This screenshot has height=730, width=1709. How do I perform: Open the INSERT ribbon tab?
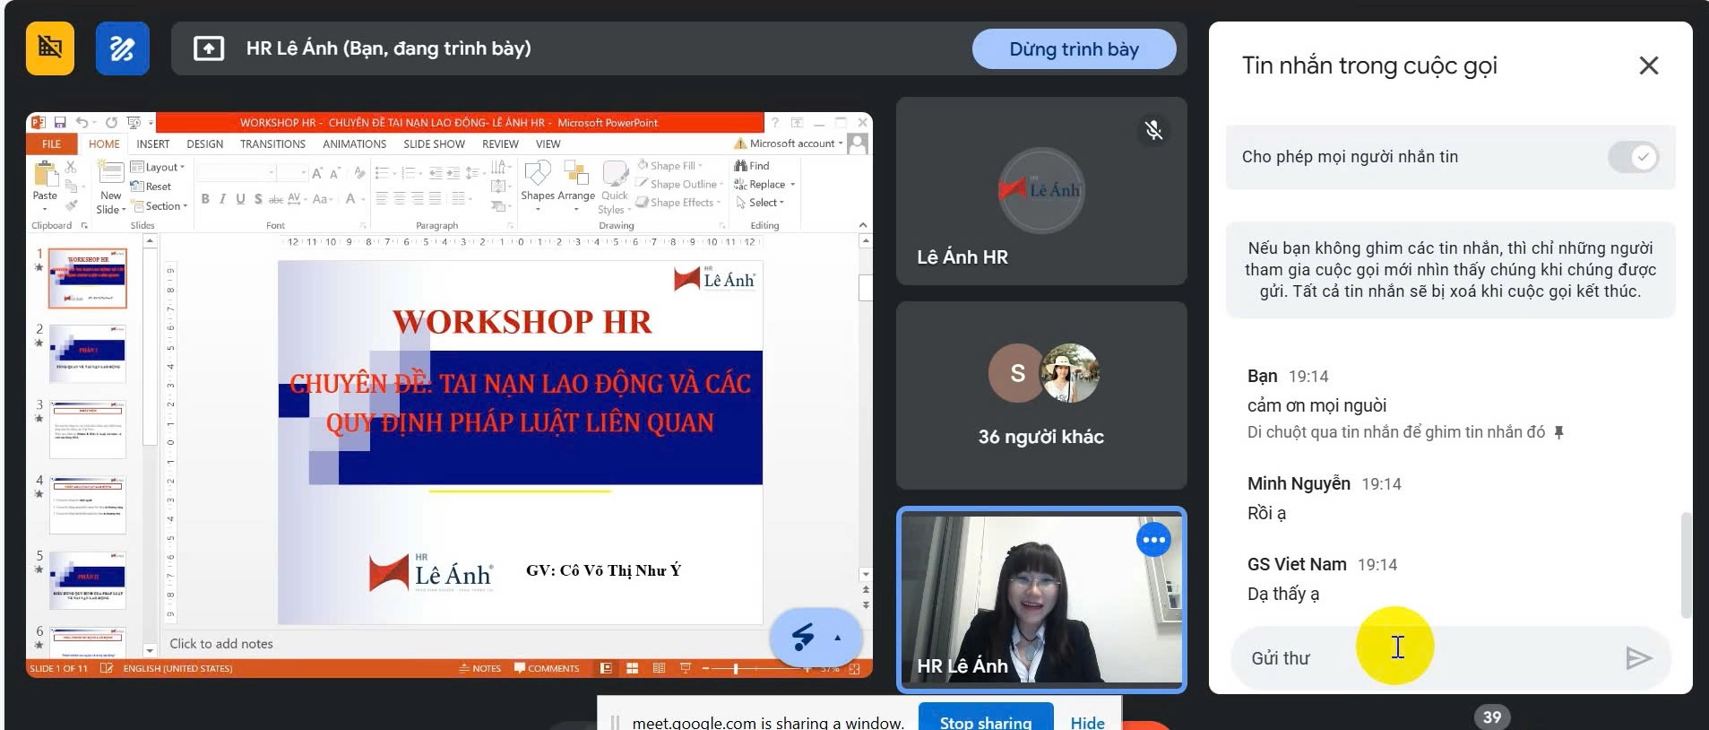tap(152, 144)
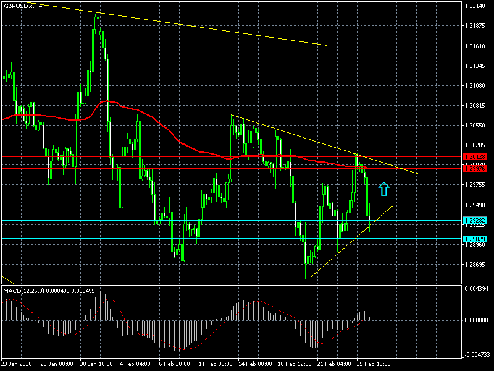Select the red 1.29976 price label
The height and width of the screenshot is (371, 494).
[475, 169]
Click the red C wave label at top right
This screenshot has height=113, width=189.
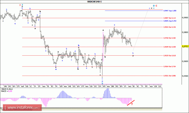157,6
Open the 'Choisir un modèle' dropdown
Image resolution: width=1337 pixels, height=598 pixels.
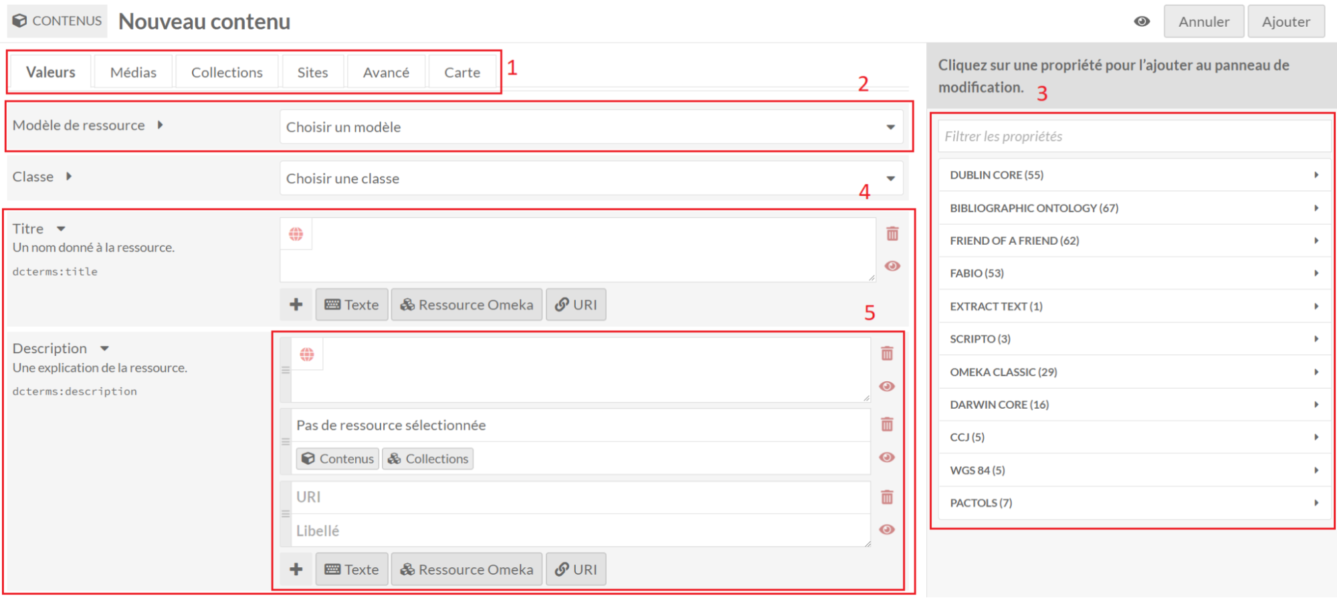click(591, 127)
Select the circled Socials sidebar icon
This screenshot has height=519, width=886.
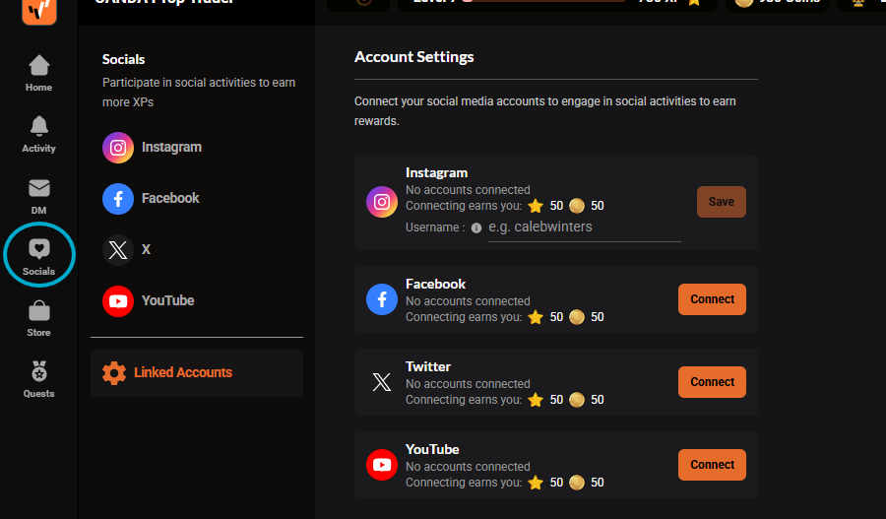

======

▸ REQUIRED WORK
Any picture in the material is to be left out, and everything else is to be retyped as is.

▸ ANSWER TO THE PROBLEM
This screenshot has height=730, width=1709. How do I perform: Open the INSERT ribbon tab?
tap(152, 144)
Select the red 1.29976 price label
The height and width of the screenshot is (371, 494).
[475, 169]
Click the red C wave label at top right
This screenshot has height=113, width=189.
157,6
Open the 'Choisir un modèle' dropdown
Image resolution: width=1337 pixels, height=598 pixels.
click(591, 127)
Select the circled Socials sidebar icon
This screenshot has height=519, width=886.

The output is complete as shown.